## Consigne 1
D'après l'extrait sur les colons d'Ariel et les Palestiniens, combien de Palestiniens se sont retrouvés dans les prisons israéliennes depuis 1967 ?

## Extrait du document
6. L’envers du décor II : discrimination et violation des droits des Palestiniens
Les colons d’Ariel : jouissent des mêmes droits et sont soumis aux mêmes législations qu’en Israël, à l’instar des 500 000 colons installés à Jérusalem-Est et dans le reste de la Cisjordanie. lls disposent d’une totale liberté de circuler et d’entreprendre, de services éducatifs, de santé, sportifs de qualité, etc.
Les Palestiniens : 2 500 ordres et règlements émis par l’administration militaire [13] règlent jusqu’aux moindres détails de leur vie. En cas d’infraction - y compris celle qui relèverait du code pénal s’il s’agissait d’un colon - ils sont jugés par des tribunaux miliaires, qui peuvent les condamner sans preuve, et ce pour une durée renouvelable à leur gré. Des dizaines et des dizaines de milliers de Palestiniens ont été emprisonnés sous ce régime dit de la « détention administrative ». Depuis 1967, 700 000 Palestiniens se sont retrouvés dans les prisons israéliennes.

## Consigne 2
Dans la liste, réécris les lignes en commençant par celle qui contient « The height and width of the screenshot is (479, 1080). » et en finissant par la dernière ligne de la liste, et remplace « Description » par « Summary ». Ne reprends pas les images.

## Liste fournie

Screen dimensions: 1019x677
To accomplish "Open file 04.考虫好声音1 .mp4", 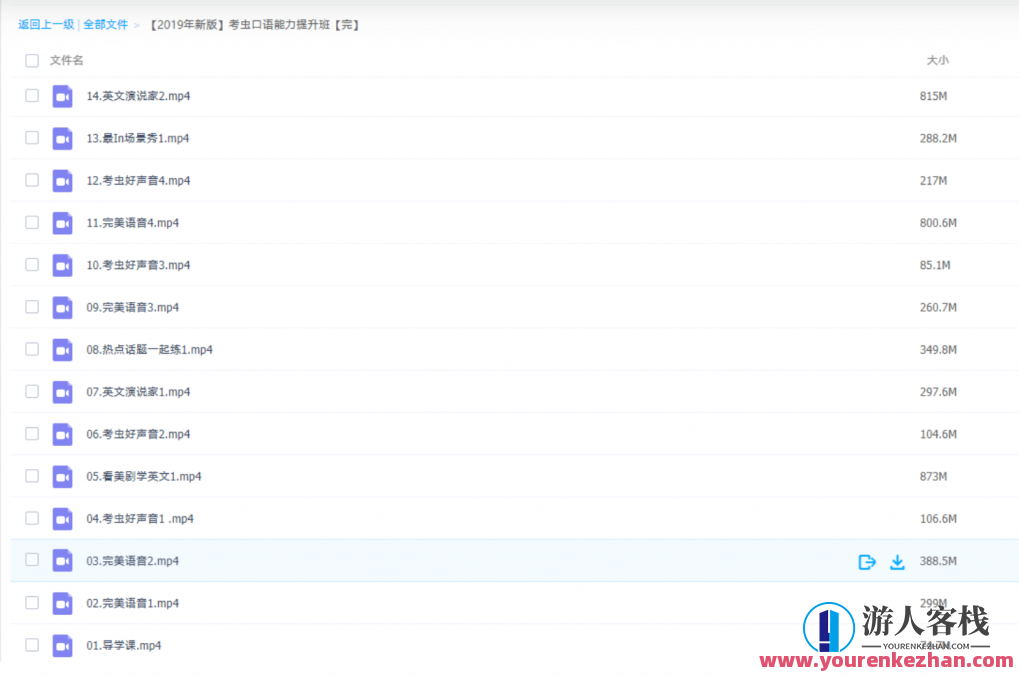I will point(140,519).
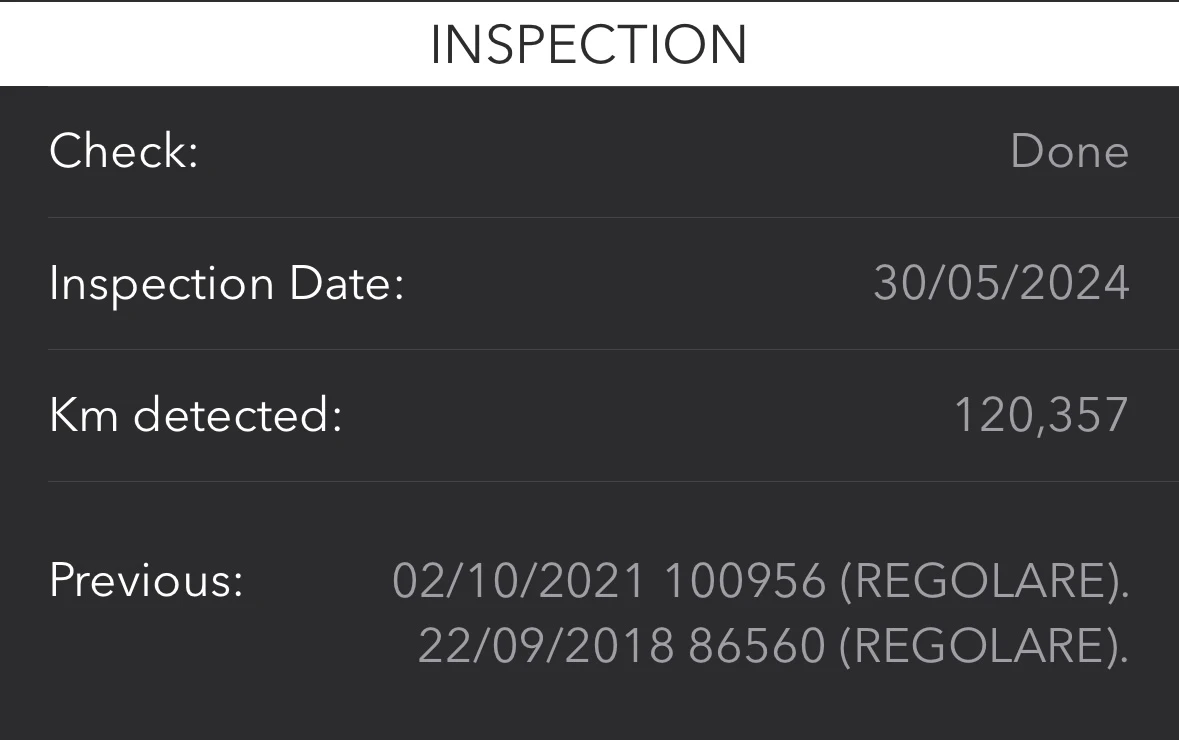1179x740 pixels.
Task: Click the word Date in the date label
Action: point(346,284)
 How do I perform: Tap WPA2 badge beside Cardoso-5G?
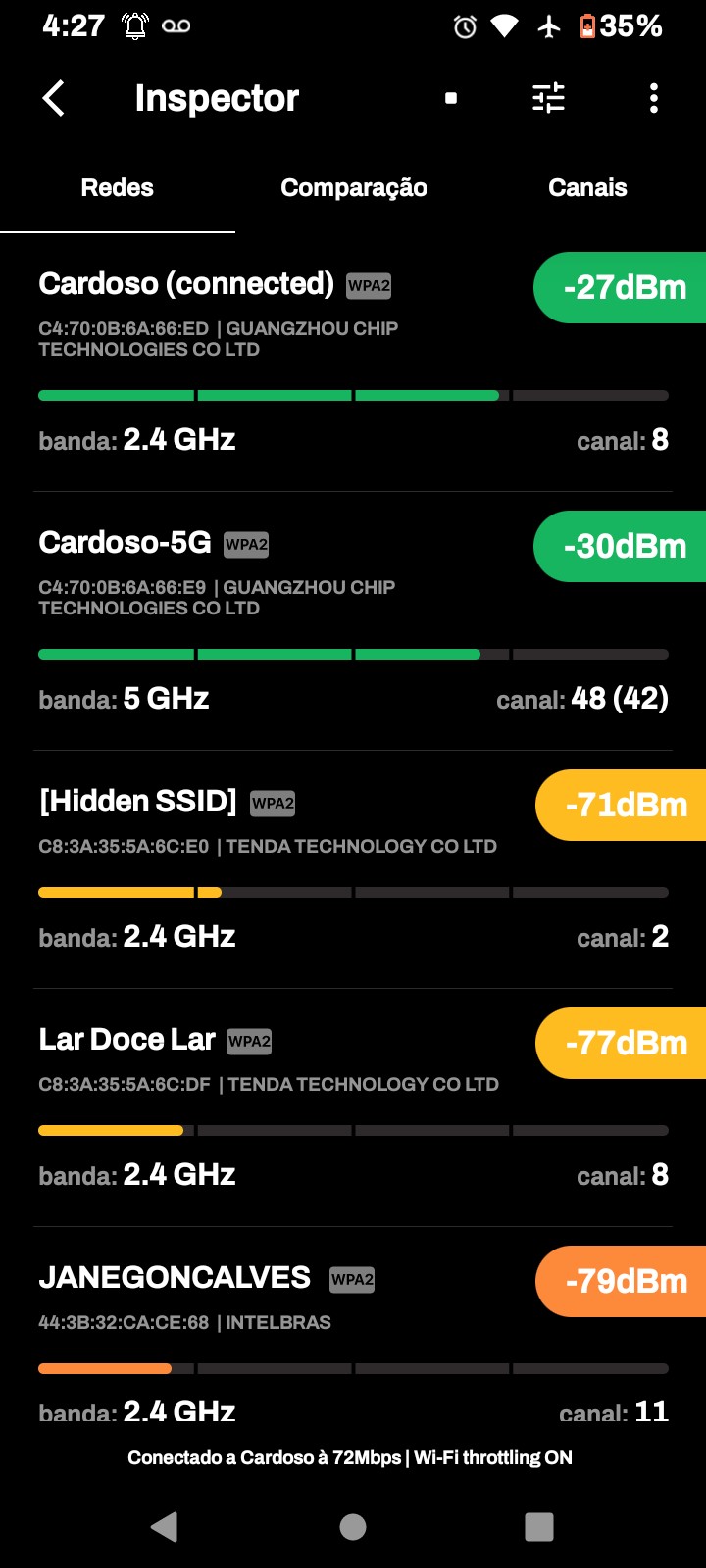(246, 545)
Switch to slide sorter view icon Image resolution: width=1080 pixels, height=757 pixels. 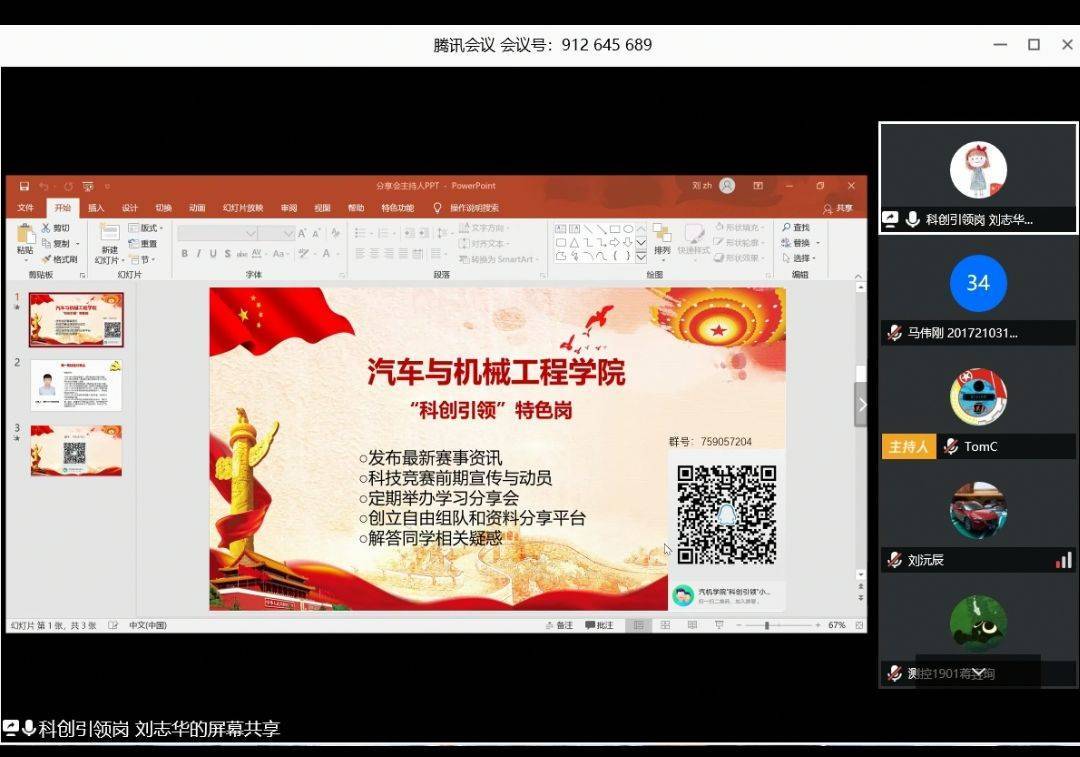[665, 625]
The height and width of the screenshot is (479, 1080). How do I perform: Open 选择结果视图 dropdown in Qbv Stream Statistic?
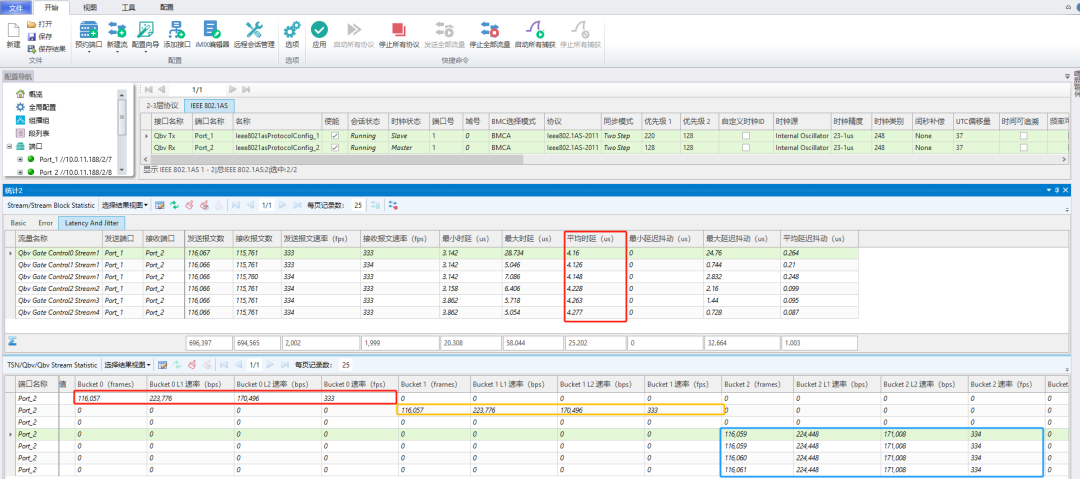click(126, 365)
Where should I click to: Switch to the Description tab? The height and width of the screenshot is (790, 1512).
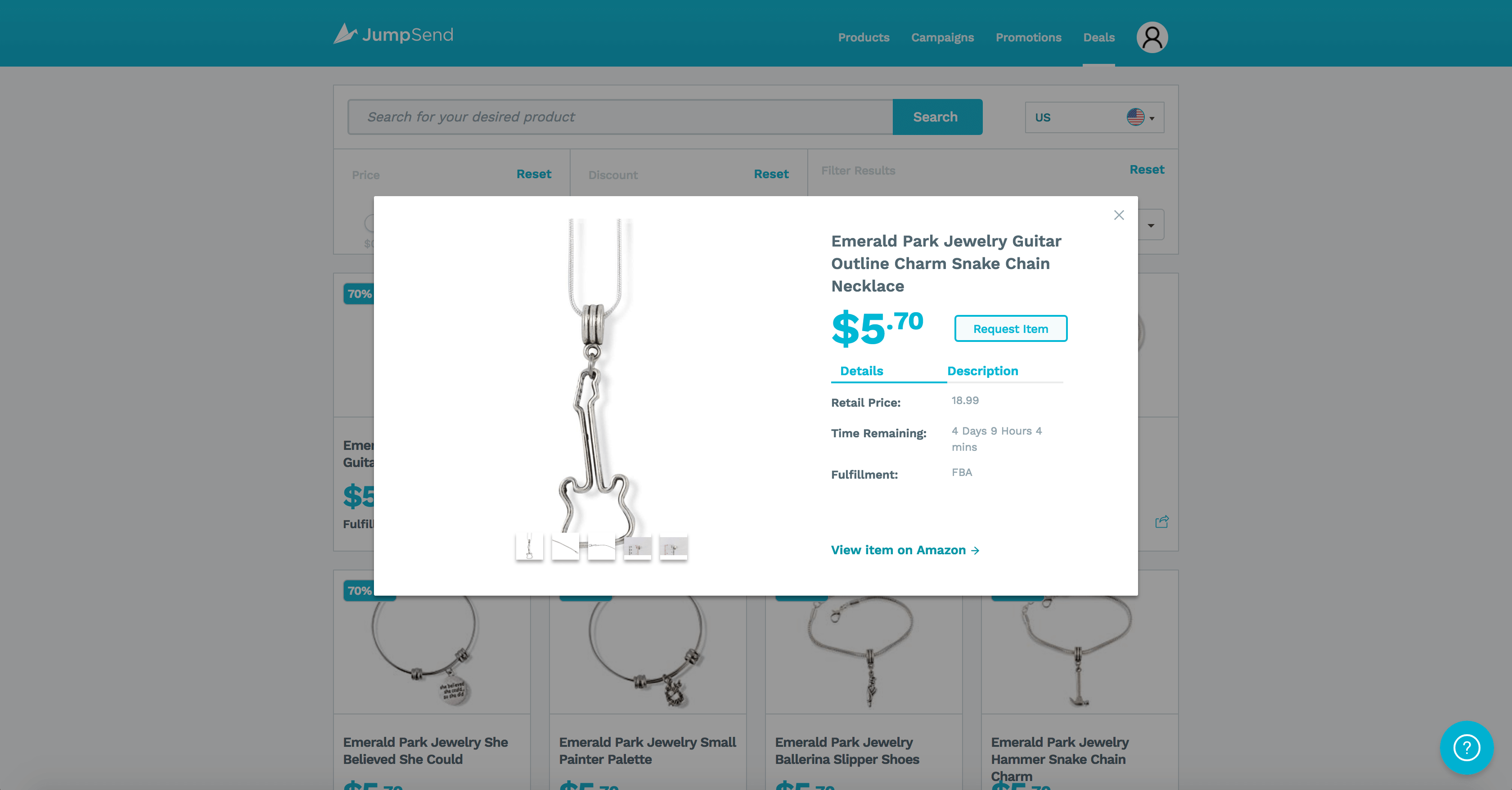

## Réponse 1
700 000 Palestiniens.

## Réponse 2
The height and width of the screenshot is (479, 1080). How do I perform: Open 选择结果视图 dropdown in Qbv Stream Statistic?
click(126, 365)
Where should I click to: Switch to the Summary tab? The height and width of the screenshot is (790, 1512).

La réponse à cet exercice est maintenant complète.